> WHAT TO DO
Whichever lines include the word "agent", copy them as they appear in the data.

> SUPPLIED DATA
○ ○ ○
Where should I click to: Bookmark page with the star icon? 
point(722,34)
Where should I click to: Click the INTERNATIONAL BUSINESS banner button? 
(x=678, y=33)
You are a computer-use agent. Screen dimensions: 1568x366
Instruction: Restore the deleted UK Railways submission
○ ○ ○
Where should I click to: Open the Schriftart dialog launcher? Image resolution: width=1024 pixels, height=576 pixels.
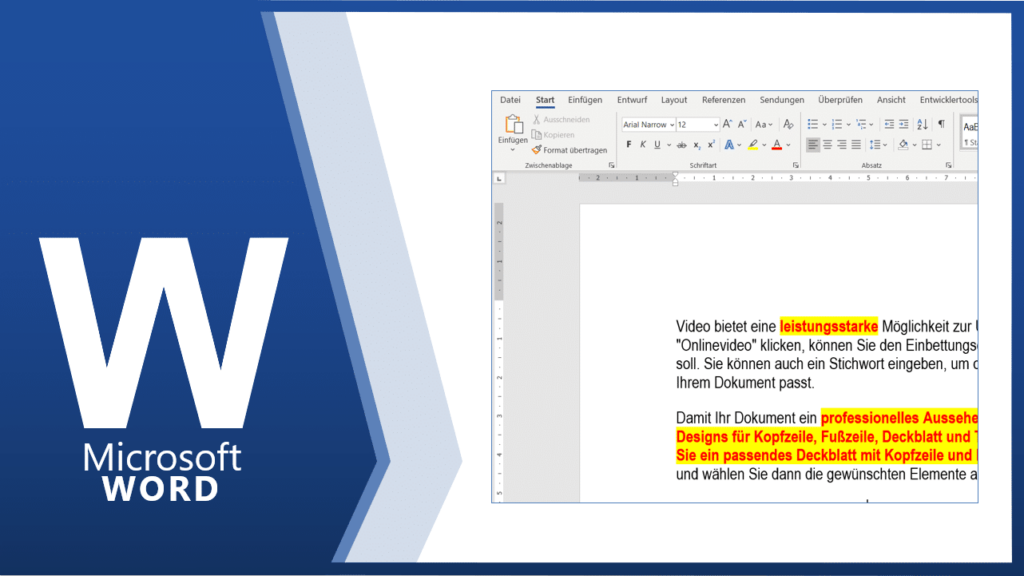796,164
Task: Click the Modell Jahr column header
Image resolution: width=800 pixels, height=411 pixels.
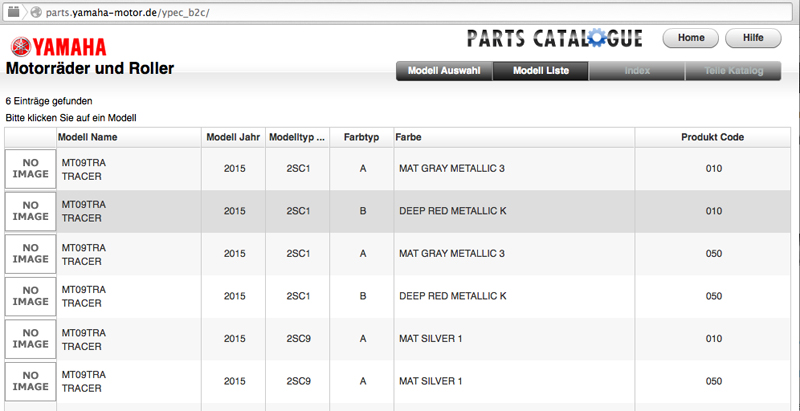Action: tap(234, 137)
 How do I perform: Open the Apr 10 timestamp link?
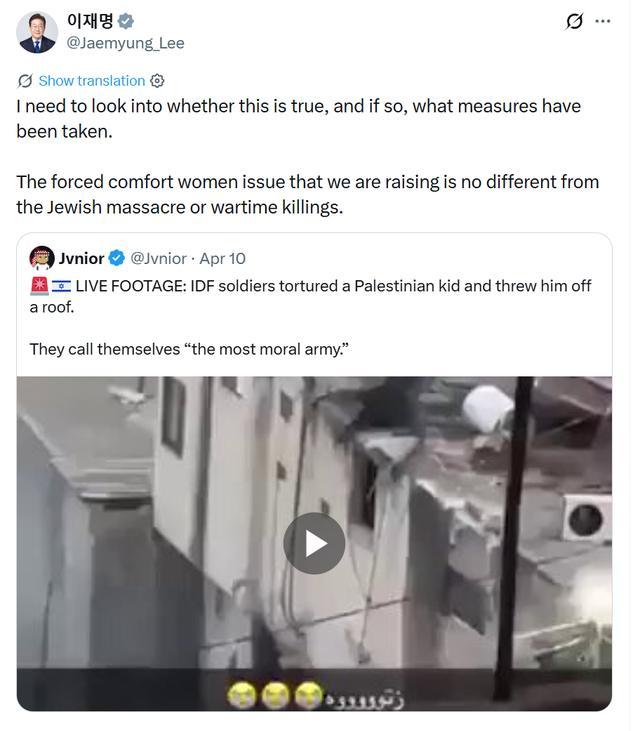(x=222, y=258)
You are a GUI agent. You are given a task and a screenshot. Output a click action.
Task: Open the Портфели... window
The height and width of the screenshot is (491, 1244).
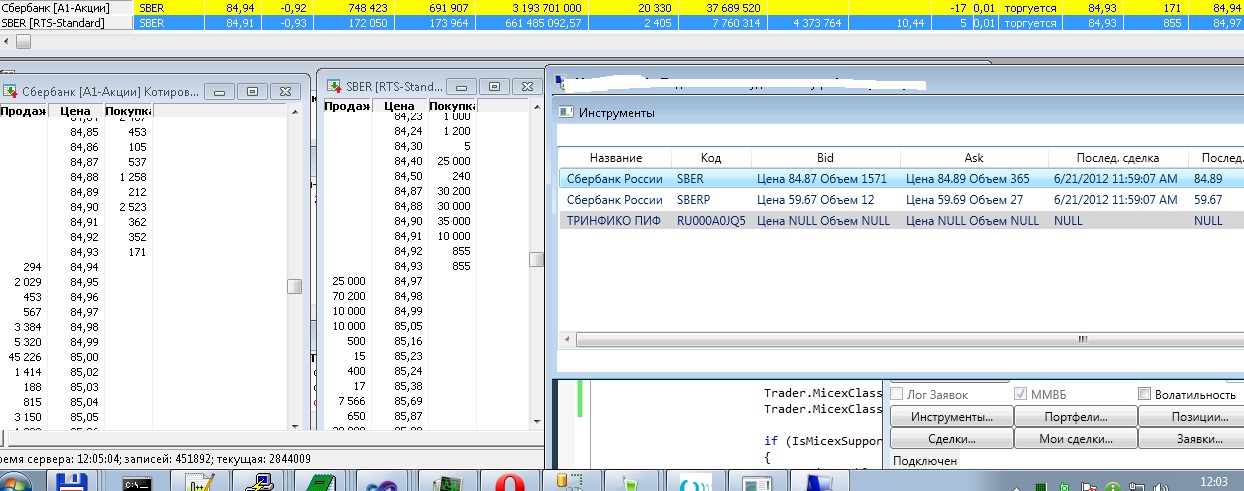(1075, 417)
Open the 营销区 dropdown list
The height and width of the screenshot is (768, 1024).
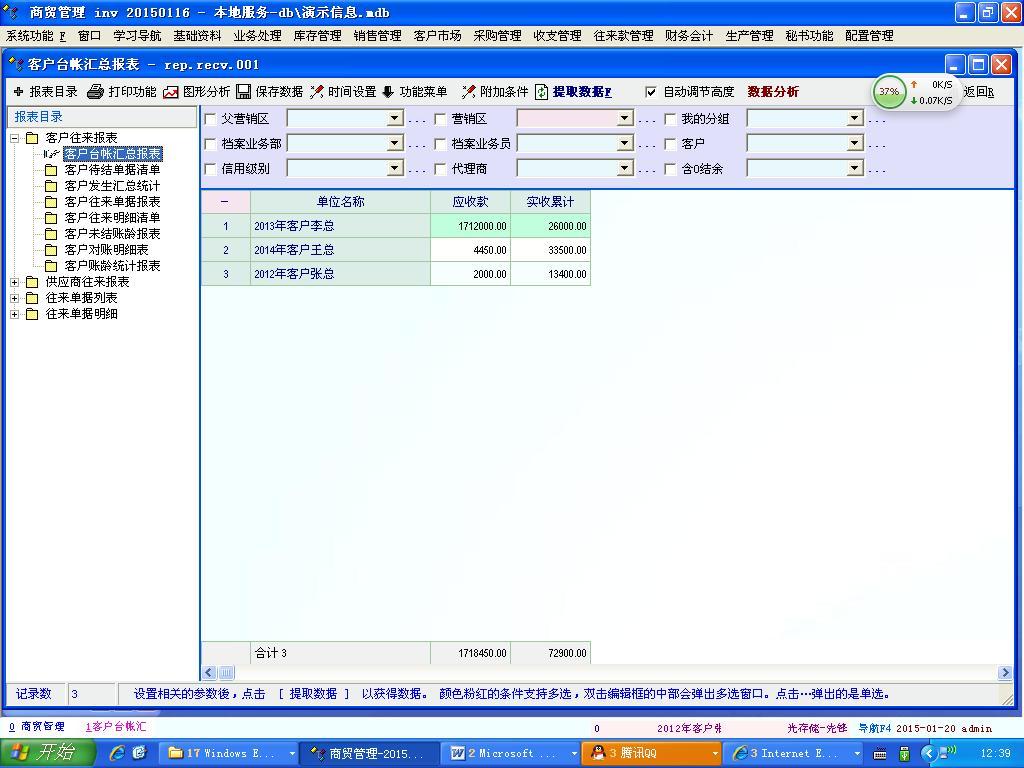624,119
○ ○ ○
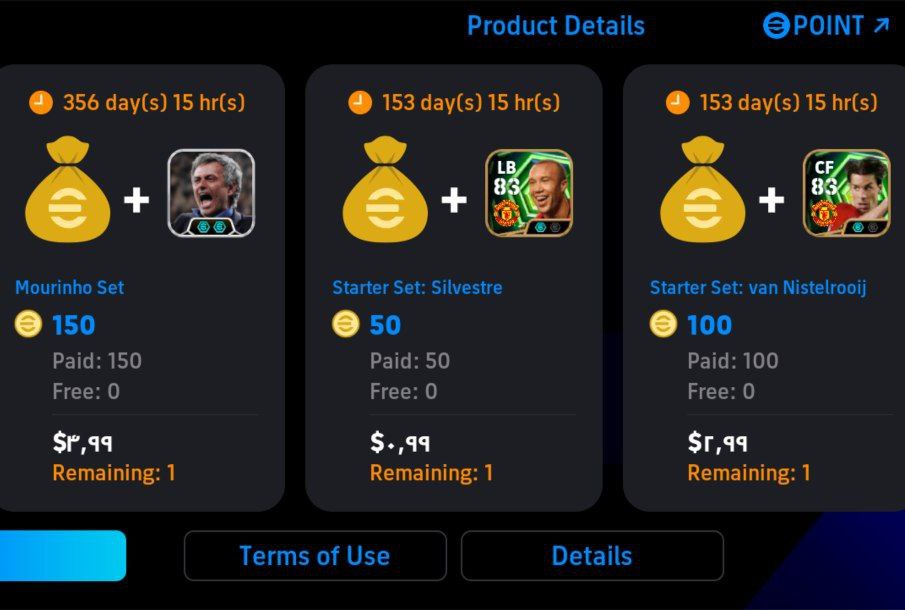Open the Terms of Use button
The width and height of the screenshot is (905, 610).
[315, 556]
○ ○ ○
> WRITTEN RESPONSE
You are a computer-use agent. Screen dimensions: 1568x366
You are a GUI agent. You are given a task and a screenshot. Output a click action.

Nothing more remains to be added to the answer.